What I am arguing is that learning to think in terms of purity, composition, and explicit effects gives you something valuable even when you choose a different solution: awareness. Once you’ve internalized why uncontrolled mutation is dangerous at scale, you can reach for mutable state deliberately, understanding the tradeoff, rather than reaching for it reflexively because it feels natural at the scale you’re currently looking at. The difference between choosing imperative code with awareness and choosing it out of habit is the same difference the companion article describes between understanding deep time and compressing it into a blur.
Some practical principles:
Push effects to the edges. Keep the core logic pure. Let the boundaries of your system (HTTP handlers, database access, event emission) be the only places where side effects occur. This is sometimes called the “pure core, imperative shell” pattern. It gives you a large region of code where local reasoning remains valid at any scale, surrounded by a thin layer where you accept the cognitive cost of effects.

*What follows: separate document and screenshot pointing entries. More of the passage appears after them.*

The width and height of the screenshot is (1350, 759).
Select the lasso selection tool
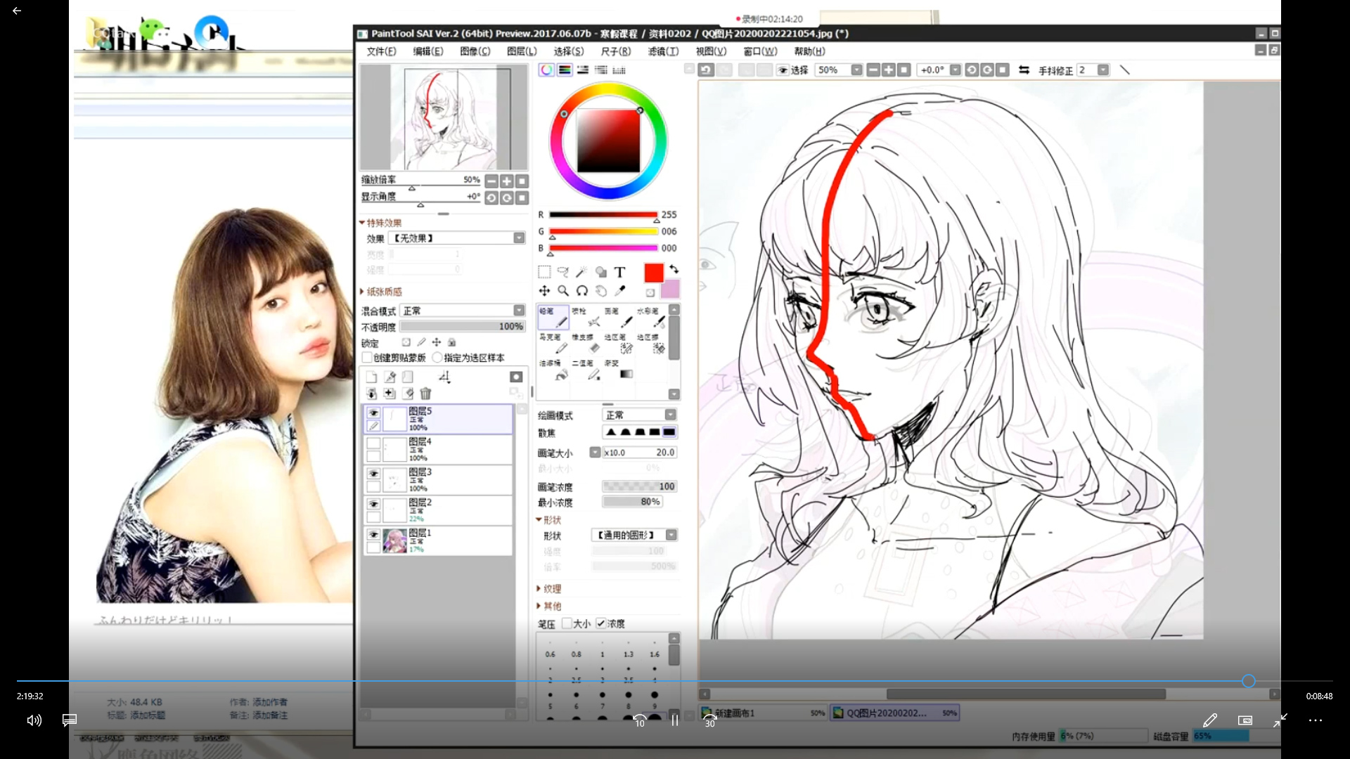[x=563, y=272]
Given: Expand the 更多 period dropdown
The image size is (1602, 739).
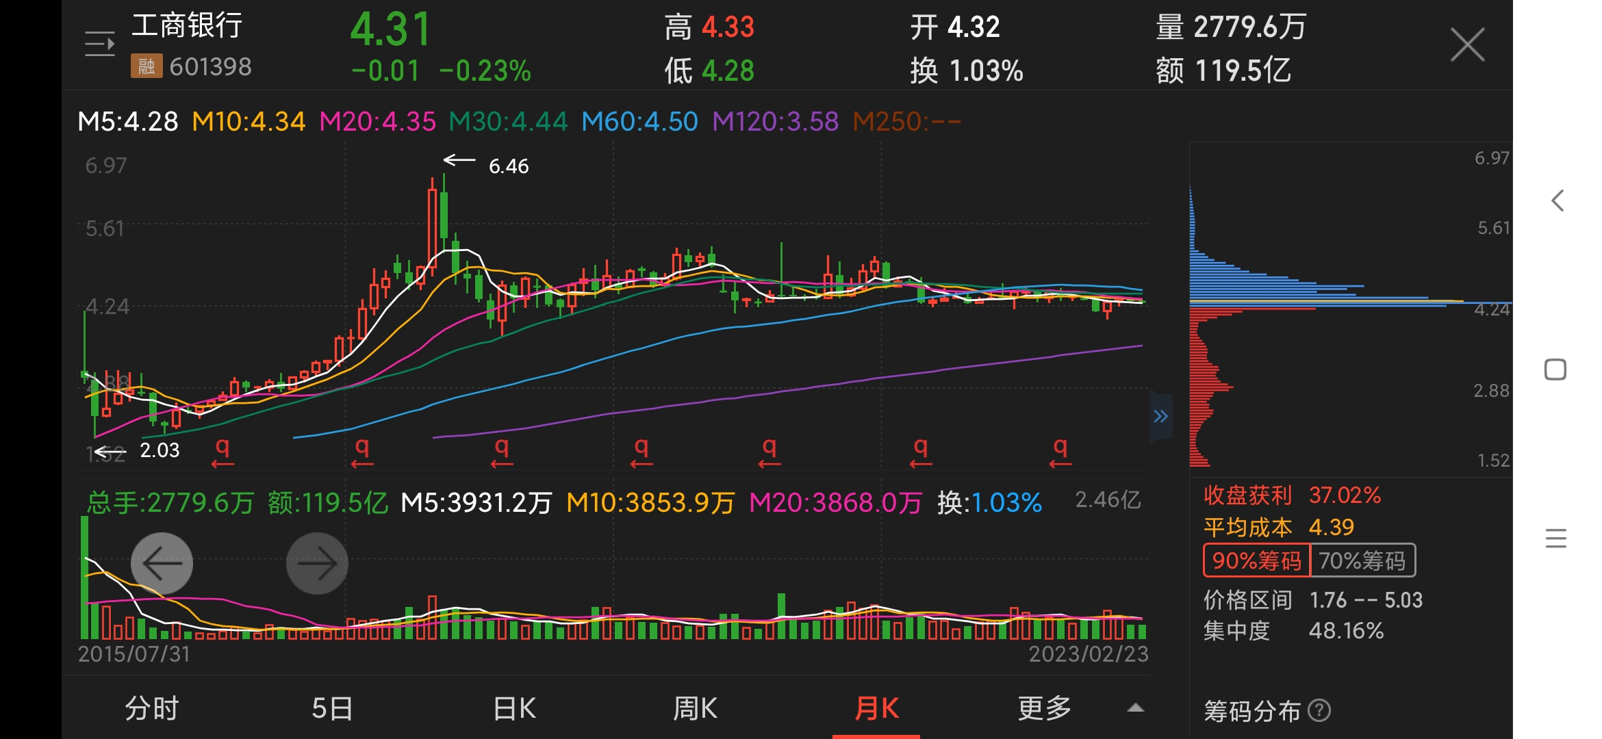Looking at the screenshot, I should coord(1044,708).
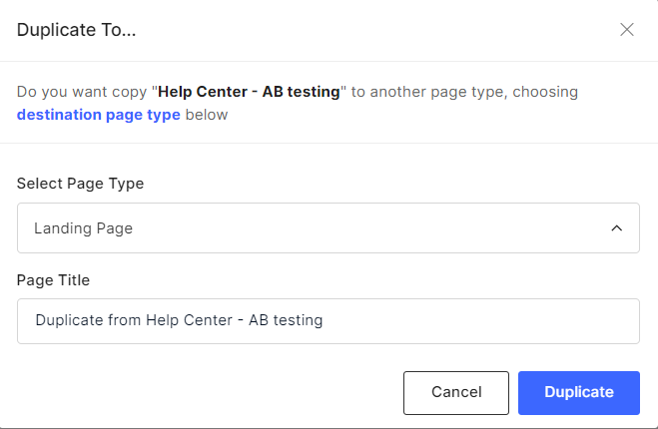The image size is (658, 429).
Task: Click the 'Do you want copy' description text
Action: tap(83, 92)
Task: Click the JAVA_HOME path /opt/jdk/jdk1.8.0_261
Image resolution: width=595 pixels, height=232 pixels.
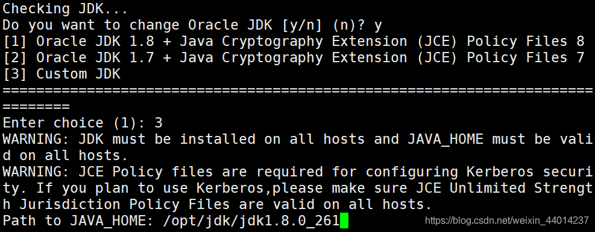Action: coord(251,221)
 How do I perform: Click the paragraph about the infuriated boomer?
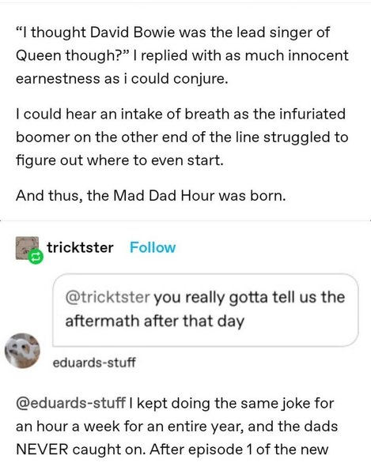coord(182,137)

Make dependencies explicit. If function B depends on state that function A produces, encode that dependency in types, function signatures, or at minimum a dependency injection framework. Don’t rely on temporal ordering (A runs before B) to encode structural relationships.
Treat shared mutable state as a liability. This doesn’t mean never using mutation. Local mutation inside a tightly bounded function, actor-local state with no aliasing, transactional mutation with strong isolation: these are all fine. What deserves scrutiny is ambient shared mutable state, the kind that leaks across boundaries and accumulates invisible dependencies over time.
Invest in making effects visible. Whether through type systems (Haskell’s IO, algebraic effect systems), ownership and isolation boundaries (Rust’s borrow checker for aliasing, actor models for concurrency), architectural patterns (explicit state machines, command/query segregation), or even just conventions (all mutations go through a single state manager), make it so that a developer reading the code can see where effects happen without tracing the entire call graph.
The goal isn’t purity for its own sake. The goal is building systems where reasoning remains valid as the system grows, where the composition of developer and code doesn’t degrade at scale. Because the system will grow. And when it does, the side effects you can’t see today will be the outages you can’t debug tomorrow.